Und natürlich geht es schief – Murphys Gesetz. Und Murphy ist Ire.Die Batterie meiner elek­tronischen Mautbox war leer, so dass die Schranke unten blieb. Ich musste bar bezahlen und wollte die Zwei-Euro-Münze mit Schwung in den Korb werfen, aber wie beim Basketball gab es einen Rebound: Die Münze prallte vom Rand ab und kullerte unter das Auto. Ich musste aussteigen und unter den Wagen krabbeln. Der Fahrer hinter mir hielt mich für bekloppt, das erkannte ich an seiner Gestik.

Bekloppte Infrastrukturbehörde

Im Gegensatz zu mir ist die Behörde „Transport Infrastructure Ireland“, die für die Autobahnen zuständig ist, tatsächlich bekloppt. Seit Jahresanfang, so haben die Beamten entschieden, sind die unbewirtschafteten Rastplätze für Privatwagen gesperrt. Sie dürfen lediglich von Lastwagenfahrern und Rettungsdiensten benutzt werden. Vielleicht will ein Krankenwagenfahrer auf dem Weg zu einem Notfall unterwegs ein Nickerchen machen?

Schließlich weisen Schilder in regelmäßigen Abständen darauf hin, dass „Müdigkeit tötet“. Das gilt für die Fahrer von Privatwagen offenbar nicht. Die Behörde beruft sich auf eine Direktive der Europäischen Union, wonach Raststätten nicht mehr als 60 Kilometer voneinander entfernt sein dürfen. Und auf irischen Autobahnen gebe es nun mal „angemessene Rastplätze, auf denen die Verkehrsteilnehmer parken, sich ausruhen und Einrichtungen nutzen können“.

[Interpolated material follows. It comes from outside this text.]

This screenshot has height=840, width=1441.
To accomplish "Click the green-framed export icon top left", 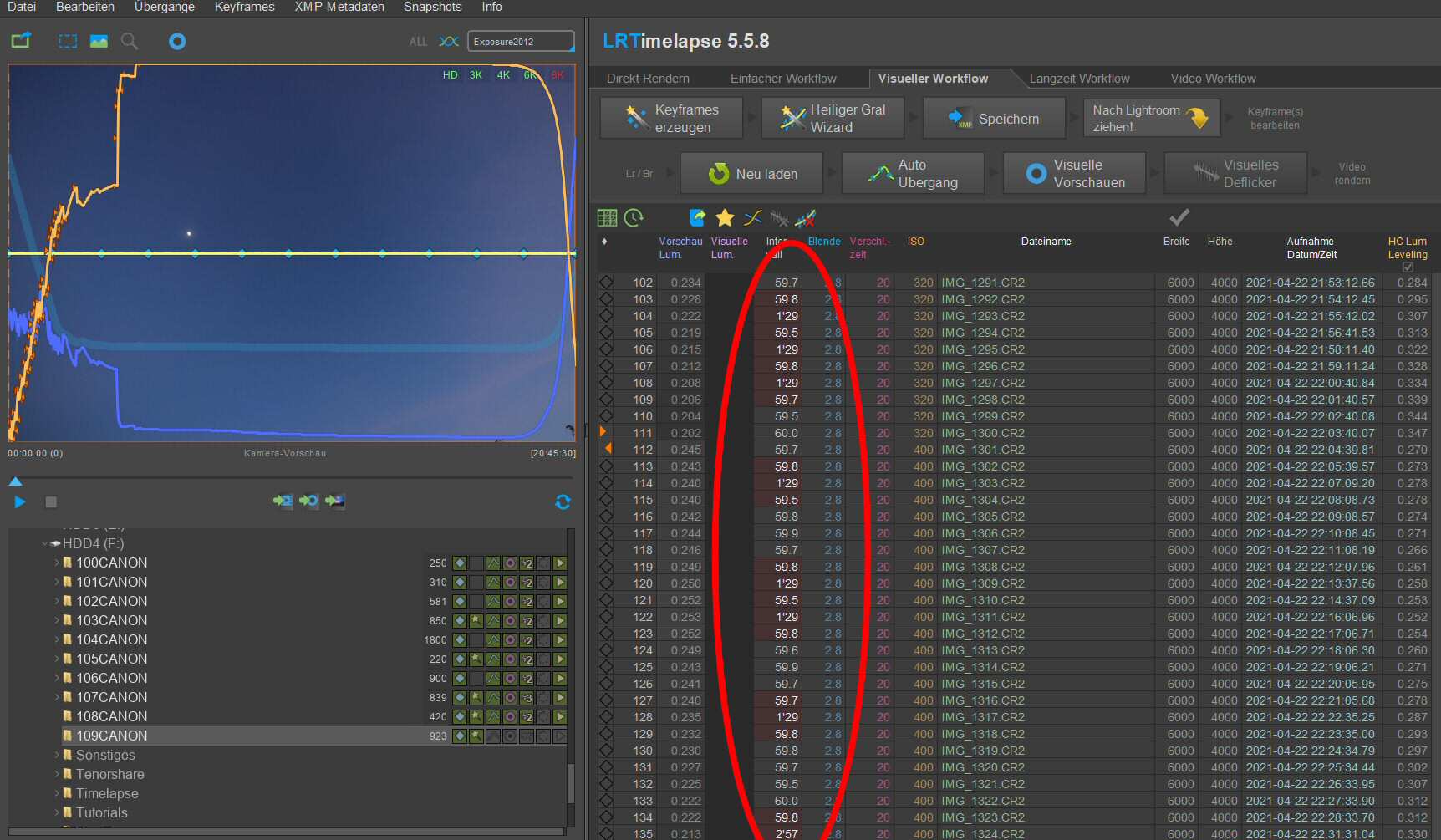I will click(x=21, y=41).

Daher weht also der Wind. Die Behörden stecken mit den privaten Besitzern der überteuerten Autobahnraststätten vermutlich unter einer Decke. Ob da braune Umschläge – das irische Synonym für Korruption – im Spiel sind? Die Behörden wissen sicher, warum sie niemanden um eine Bewertung bitten.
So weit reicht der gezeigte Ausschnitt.